Phase shifting pt 2 – The fog of war

Let’s use my own cycling sprint training as an example of how phase-shifts can look like in performance: In January 2019 I had almost given up trying to record an average power over 800W for 10 seconds on rollers since failing to do so for months. Then all of a sudden I did it, and I to this day never again failed to do so. The next phase shift happened in October the same year bumping the stable state that performance varied around to 850W and a few months later, after seeing my performances fluctuate around the same stable state it once again shifted and since then I have never again seen less than 900 average watts when sprinting on the rollers.

(side-note: it’s crazy what low bodyweight and small frontal area/low drag does for speed. My training buddy does almost 400W higher average than me for this time-frame, and I would still more often than not beat him on 500m sprints… But some distance after that his supreme storage of kinetic energy shines through and he comfortably beats me)

The same things can been seen during this period when it comes to actual performance (speed) on the track where I went from 12.40 to 11.72 for a Flying 200m and >40 seconds to 38.02 for the 500m (on a slow, short and steep track as the Falun velodrome).

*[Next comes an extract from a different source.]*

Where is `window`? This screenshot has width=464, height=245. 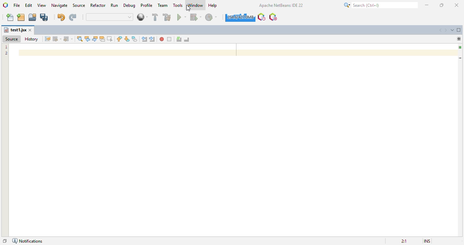 window is located at coordinates (196, 5).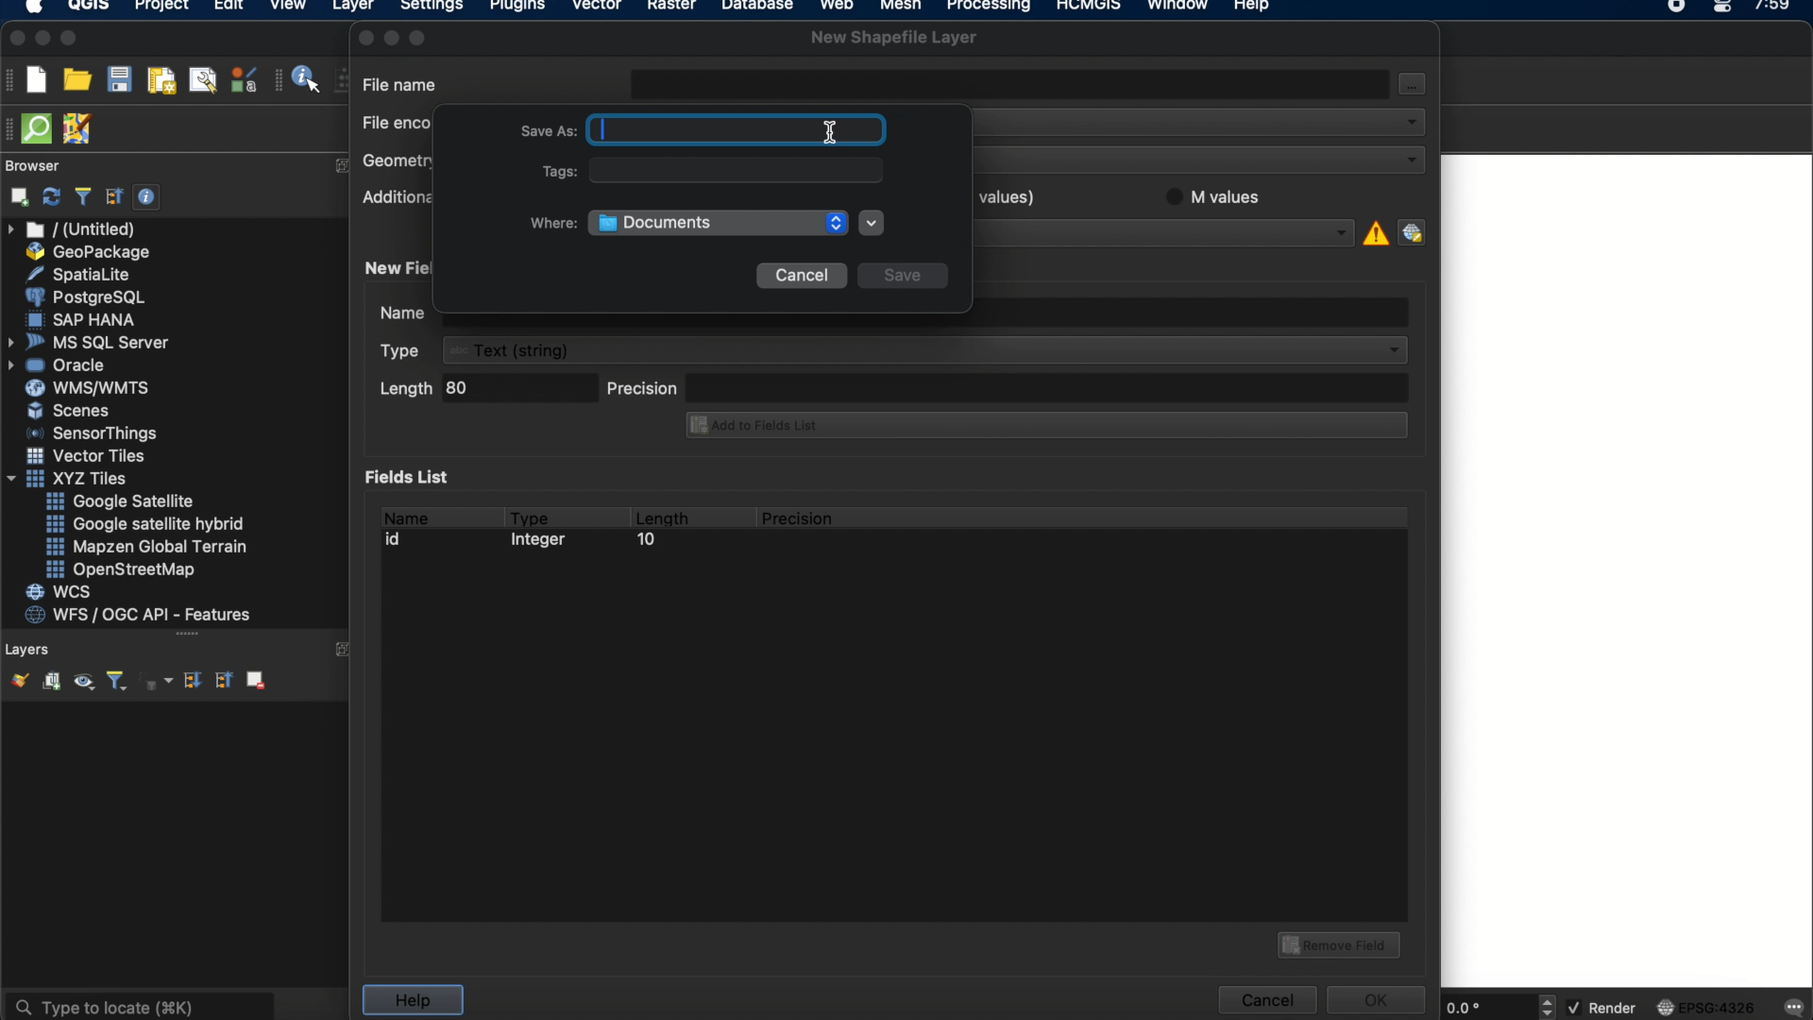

And this without structured wave-loading of either volume or intensity of training, which I was inspired to try from reading Anatoliy Bondarchuk. When I first read about the training regimes described by him, his method was very eye-opening (and surprising) to me. They certainly was not like the traditional ”Bompa”-style planning strategies that was the usual thing to see in academic literature (and that I no longer feel is a particularly useful tool). To simplify this it means that once a ’program’ or ’set of programs’ is prescribed, it is simply repeated over and over again without change, or much change, until an adaptation response is observed – hopefully leading to a phase shift in performance.

One must remember that the day-to-day measure of success here is not simply a question of load tolerance or survival (negative feedback), but rather one of enhancement and growth (positive feedback) over the medium to long-term, and to allow this to happen we should not necessarily take negative performance (one step back) to mean we are not paving the way for successful adaptation just around the corner (two steps forward).

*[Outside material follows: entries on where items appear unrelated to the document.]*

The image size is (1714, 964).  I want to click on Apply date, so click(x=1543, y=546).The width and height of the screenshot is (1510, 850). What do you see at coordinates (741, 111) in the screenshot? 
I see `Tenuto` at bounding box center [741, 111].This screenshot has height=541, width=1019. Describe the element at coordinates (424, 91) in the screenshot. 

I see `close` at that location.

Non-linearity and complexity in modern thought also expressed itself in the writings of General Carl von Clausewitz (1780–1831) who recognized the essentially dynamic and unpredictable nature of war. His major work, ”On war”, recognized the inherent limits of reason when grappling with dynamic and complex phenomenon.

”Success is not due simply to general causes. Particular factors can often be decisive – details only known to those who were on the spot […] while issues can be decided by chances and incidents so minute as to figure in histories simply as anecdotes.”

Non-linear phenomena, characterized by positive feedback loops and sensitivity to initial conditions, are precisely those that allow for such an amplification of “minute incidents”. Another way of stating this is to say that “local causes can have global effects”.